Winery or Importer –  The production of the product happens here and ends with the cases of wine being placed on a loading dock, at which point the ownership changes to the distributor.  The wine is sold quite inexpensively (compared to a wine list price) to the distributors with typical gross margins for a higher end winery being around 50-60% over costs, according to Silicon Valley Bank.  Wineries love to have people come to the estate and buy wine directly, because they make the profit of the entire distribution chain.

Importers are like wineries from the point of view of distribution.  They are usually identifying great wines outside the United States and taking the risk to import that wine.  They will commit to container loads of wine with the view of selling them to distribution.  Most specialize in a particular area of the world, perhaps Italy or Australia or Chile.  The gross margins of a typical importer are around 30%.

Distributor –  Because the liquor laws vary by state, the distributors are state by state as well, including some counties that take the role of the distributor and take not only the taxes on the wine, but the margin of the distributor.  The distributors will commit to producers and importers to take their wine and sell it to restaurants and retailers in their served areas.  This means skilled sales people with deep wine knowledge and the willingness to provide samples and tasting as part of the sales process.  They are also on the hook if a bottle is corked and the retailer returns the bottle and hold a significant amount if inventory in a temperature controlled warehouse.  Typical distributor gross margins are around 30% for the distributor.
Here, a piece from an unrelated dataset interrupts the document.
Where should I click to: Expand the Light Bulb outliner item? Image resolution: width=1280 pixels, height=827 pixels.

Retailer – The bottle finally arrives at the retailer, ready for you to purchase.  The retailer has the physical location for your purchase, although over time wine laws are being rationalized and internet marketers are coming into play like most markets.  They hold inventory, have trained staff, light, insure and maintain temperature for their inventory until you purchase.  Typical gross margins are a little higher here, at 40%, but costs are higher too. There are a few mega-retailers that buy massive quantities at excellent prices and operate on somewhat lower margins like Total Wine and Costco.
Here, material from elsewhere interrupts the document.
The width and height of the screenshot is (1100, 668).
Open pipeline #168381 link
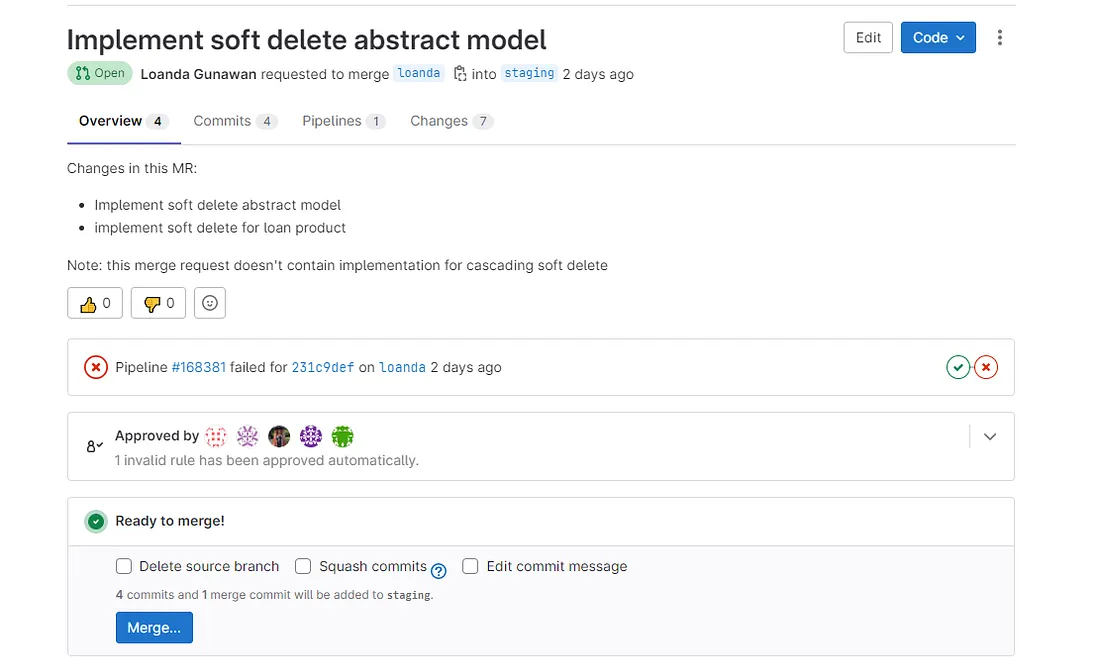198,367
Restaurant – If your wine doesn’t go to a retailer, it might go to a restaurant and appear on the wine list.  This is the most expensive place to purchase a bottle of wine, but it’s a great place to try something new.  The normal rule of thumb for a restaurant is triple their purchase price to set the wine list price.  If they buy it for $30, it might be $90 on the wine list, or a 66% gross margin, although some restaurants are little more moderate with their mark-ups.  This is designed to cover the staff, storage, training, glassware and a decent profit.  In a prior article, I discussed how the wine program can be the reason a great restaurant is profitable.  If the bottle is sold by the glass, perhaps at the bar, the rule of thumb is that the glass costs what the bottle does.  This assumes 6 healthy pours per bottle.

Adding it Up

Let’s take a bottle of wine that appears on a wine list at $100 and see what everyone in the chain received.  The distributor sold that bottle to the restaurant for around $35.  They purchased the wine from the winery at around $25 and the cost to product the bottle would be $12-15.  Yeah, it seems expensive, but the perfect bottle of wine at the right moment, can’t be beat.